*Problem to work on*
The listing is to be printed in full, exactly as given.
--
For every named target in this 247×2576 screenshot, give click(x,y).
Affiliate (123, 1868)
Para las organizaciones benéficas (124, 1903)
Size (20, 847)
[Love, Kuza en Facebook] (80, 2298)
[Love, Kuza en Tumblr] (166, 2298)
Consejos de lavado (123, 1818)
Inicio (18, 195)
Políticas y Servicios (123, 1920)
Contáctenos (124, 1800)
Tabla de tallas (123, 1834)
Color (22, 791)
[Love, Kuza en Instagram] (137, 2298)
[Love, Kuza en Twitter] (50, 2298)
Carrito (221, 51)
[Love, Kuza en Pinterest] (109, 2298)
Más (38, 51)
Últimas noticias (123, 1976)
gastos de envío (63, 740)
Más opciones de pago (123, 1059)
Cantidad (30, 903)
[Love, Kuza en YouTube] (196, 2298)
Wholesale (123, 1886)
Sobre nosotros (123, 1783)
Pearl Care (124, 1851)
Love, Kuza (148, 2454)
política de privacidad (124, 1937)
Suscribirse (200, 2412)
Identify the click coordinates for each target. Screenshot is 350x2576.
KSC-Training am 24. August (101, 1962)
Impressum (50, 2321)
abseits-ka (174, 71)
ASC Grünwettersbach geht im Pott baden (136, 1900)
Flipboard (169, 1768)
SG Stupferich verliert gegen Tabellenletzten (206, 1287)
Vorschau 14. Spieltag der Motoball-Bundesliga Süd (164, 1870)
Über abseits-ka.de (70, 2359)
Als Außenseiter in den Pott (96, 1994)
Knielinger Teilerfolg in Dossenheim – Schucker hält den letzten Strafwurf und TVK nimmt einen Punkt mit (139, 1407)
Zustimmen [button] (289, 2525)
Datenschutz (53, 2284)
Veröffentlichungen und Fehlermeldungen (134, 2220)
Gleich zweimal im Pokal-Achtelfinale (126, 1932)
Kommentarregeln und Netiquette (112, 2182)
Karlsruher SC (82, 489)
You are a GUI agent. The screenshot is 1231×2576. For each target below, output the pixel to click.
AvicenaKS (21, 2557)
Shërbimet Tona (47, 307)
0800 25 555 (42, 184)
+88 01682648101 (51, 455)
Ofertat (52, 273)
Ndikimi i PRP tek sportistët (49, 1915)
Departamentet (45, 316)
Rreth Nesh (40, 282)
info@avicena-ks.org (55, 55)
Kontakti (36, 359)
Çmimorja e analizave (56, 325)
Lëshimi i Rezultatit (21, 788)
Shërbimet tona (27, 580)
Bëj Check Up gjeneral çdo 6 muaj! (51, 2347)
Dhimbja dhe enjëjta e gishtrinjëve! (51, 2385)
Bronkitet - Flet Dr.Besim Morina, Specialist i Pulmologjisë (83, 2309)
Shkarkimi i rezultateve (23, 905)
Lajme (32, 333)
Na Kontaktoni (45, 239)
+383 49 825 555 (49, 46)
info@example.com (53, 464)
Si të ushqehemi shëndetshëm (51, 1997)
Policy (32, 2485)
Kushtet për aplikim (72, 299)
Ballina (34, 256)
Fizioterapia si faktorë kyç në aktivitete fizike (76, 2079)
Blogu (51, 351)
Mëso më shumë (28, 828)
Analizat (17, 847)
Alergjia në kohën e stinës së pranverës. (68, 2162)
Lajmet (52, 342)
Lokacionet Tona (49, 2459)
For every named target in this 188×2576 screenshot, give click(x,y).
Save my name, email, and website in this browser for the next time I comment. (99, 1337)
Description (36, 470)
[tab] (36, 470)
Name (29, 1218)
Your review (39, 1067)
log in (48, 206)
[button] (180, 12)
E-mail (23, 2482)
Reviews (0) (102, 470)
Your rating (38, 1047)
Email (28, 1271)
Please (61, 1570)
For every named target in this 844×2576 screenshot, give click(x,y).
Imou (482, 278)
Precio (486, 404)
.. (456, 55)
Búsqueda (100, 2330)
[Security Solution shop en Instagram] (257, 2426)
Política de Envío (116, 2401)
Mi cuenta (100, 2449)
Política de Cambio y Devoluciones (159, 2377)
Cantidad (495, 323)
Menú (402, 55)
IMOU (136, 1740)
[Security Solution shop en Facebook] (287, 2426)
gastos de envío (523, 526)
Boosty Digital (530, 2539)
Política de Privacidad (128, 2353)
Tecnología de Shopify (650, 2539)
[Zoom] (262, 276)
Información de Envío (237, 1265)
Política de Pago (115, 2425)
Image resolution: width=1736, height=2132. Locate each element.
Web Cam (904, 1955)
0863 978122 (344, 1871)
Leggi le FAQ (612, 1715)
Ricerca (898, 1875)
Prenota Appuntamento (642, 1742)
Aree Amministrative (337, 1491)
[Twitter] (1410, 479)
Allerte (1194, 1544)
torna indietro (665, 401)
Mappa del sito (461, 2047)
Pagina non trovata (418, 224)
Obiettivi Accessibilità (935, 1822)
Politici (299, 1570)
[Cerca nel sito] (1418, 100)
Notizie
--
*Solved problem*
For every named target in this 247×2576 screenshot, give click(x,y).
Affiliate (123, 1868)
Para las organizaciones benéficas (124, 1903)
Size (20, 847)
[Love, Kuza en Facebook] (80, 2298)
[Love, Kuza en Tumblr] (166, 2298)
Consejos de lavado (123, 1818)
Inicio (18, 195)
Políticas y Servicios (123, 1920)
Contáctenos (124, 1800)
Tabla de tallas (123, 1834)
Color (22, 791)
[Love, Kuza en Instagram] (137, 2298)
[Love, Kuza en Twitter] (50, 2298)
Carrito (221, 51)
[Love, Kuza en Pinterest] (109, 2298)
Más (38, 51)
Últimas noticias (123, 1976)
gastos de envío (63, 740)
Más opciones de pago (123, 1059)
Cantidad (30, 903)
[Love, Kuza en YouTube] (196, 2298)
Wholesale (123, 1886)
Sobre nosotros (123, 1783)
Pearl Care (124, 1851)
Love, Kuza (148, 2454)
política de privacidad (124, 1937)
Suscribirse (200, 2412)
Identify the click coordinates for each target. Screenshot is 350x2576.
KSC-Training am 24. August (101, 1962)
Impressum (50, 2321)
abseits-ka (174, 71)
ASC Grünwettersbach geht im Pott baden (136, 1900)
Flipboard (169, 1768)
SG Stupferich verliert gegen Tabellenletzten (206, 1287)
Vorschau 14. Spieltag der Motoball-Bundesliga Süd (164, 1870)
Über abseits-ka.de (70, 2359)
Als Außenseiter in den Pott (96, 1994)
Knielinger Teilerfolg in Dossenheim – Schucker hält den letzten Strafwurf und TVK nimmt einen Punkt mit (139, 1407)
Zustimmen [button] (289, 2525)
Datenschutz (53, 2284)
Veröffentlichungen und Fehlermeldungen (134, 2220)
Gleich zweimal im Pokal-Achtelfinale (126, 1932)
Kommentarregeln und Netiquette (112, 2182)
Karlsruher SC (82, 489)
You are a GUI agent. The screenshot is 1231×2576. For each target below, output the pixel to click.
AvicenaKS (21, 2557)
Shërbimet Tona (47, 307)
0800 25 555 (42, 184)
+88 01682648101 (51, 455)
Ofertat (52, 273)
Ndikimi i PRP tek sportistët (49, 1915)
Departamentet (45, 316)
Rreth Nesh (40, 282)
info@avicena-ks.org (55, 55)
Kontakti (36, 359)
Çmimorja e analizave (56, 325)
Lëshimi i Rezultatit (21, 788)
Shërbimet tona (27, 580)
Bëj Check Up gjeneral çdo 6 muaj! (51, 2347)
Dhimbja dhe enjëjta e gishtrinjëve! (51, 2385)
Bronkitet - Flet Dr.Besim Morina, Specialist i Pulmologjisë (83, 2309)
Shkarkimi i rezultateve (23, 905)
Lajme (32, 333)
Na Kontaktoni (45, 239)
+383 49 825 555 (49, 46)
info@example.com (53, 464)
Si të ushqehemi shëndetshëm (51, 1997)
Policy (32, 2485)
Kushtet për aplikim (72, 299)
Ballina (34, 256)
Fizioterapia si faktorë kyç në aktivitete fizike (76, 2079)
Blogu (51, 351)
Mëso më shumë (28, 828)
Analizat (17, 847)
Alergjia në kohën e stinës së pranverës. (68, 2162)
Lajmet (52, 342)
Lokacionet Tona (49, 2459)
For every named target in this 188×2576 screenshot, give click(x,y).
Save my name, email, and website in this browser for the next time I comment. (99, 1337)
Description (36, 470)
[tab] (36, 470)
Name (29, 1218)
Your review (39, 1067)
log in (48, 206)
[button] (180, 12)
E-mail (23, 2482)
Reviews (0) (102, 470)
Your rating (38, 1047)
Email (28, 1271)
Please (61, 1570)
For every named target in this 844×2576 screenshot, give click(x,y).
Imou (482, 278)
Precio (486, 404)
.. (456, 55)
Búsqueda (100, 2330)
[Security Solution shop en Instagram] (257, 2426)
Política de Envío (116, 2401)
Mi cuenta (100, 2449)
Política de Cambio y Devoluciones (159, 2377)
Cantidad (495, 323)
Menú (402, 55)
IMOU (136, 1740)
[Security Solution shop en Facebook] (287, 2426)
gastos de envío (523, 526)
Boosty Digital (530, 2539)
Política de Privacidad (128, 2353)
Tecnología de Shopify (650, 2539)
[Zoom] (262, 276)
Información de Envío (237, 1265)
Política de Pago (115, 2425)
Image resolution: width=1736, height=2132. Locate each element.
Web Cam (904, 1955)
0863 978122 (344, 1871)
Leggi le FAQ (612, 1715)
Ricerca (898, 1875)
Prenota Appuntamento (642, 1742)
Aree Amministrative (337, 1491)
[Twitter] (1410, 479)
Allerte (1194, 1544)
torna indietro (665, 401)
Mappa del sito (461, 2047)
Pagina non trovata (418, 224)
Obiettivi Accessibilità (935, 1822)
Politici (299, 1570)
[Cerca nel sito] (1418, 100)
Notizie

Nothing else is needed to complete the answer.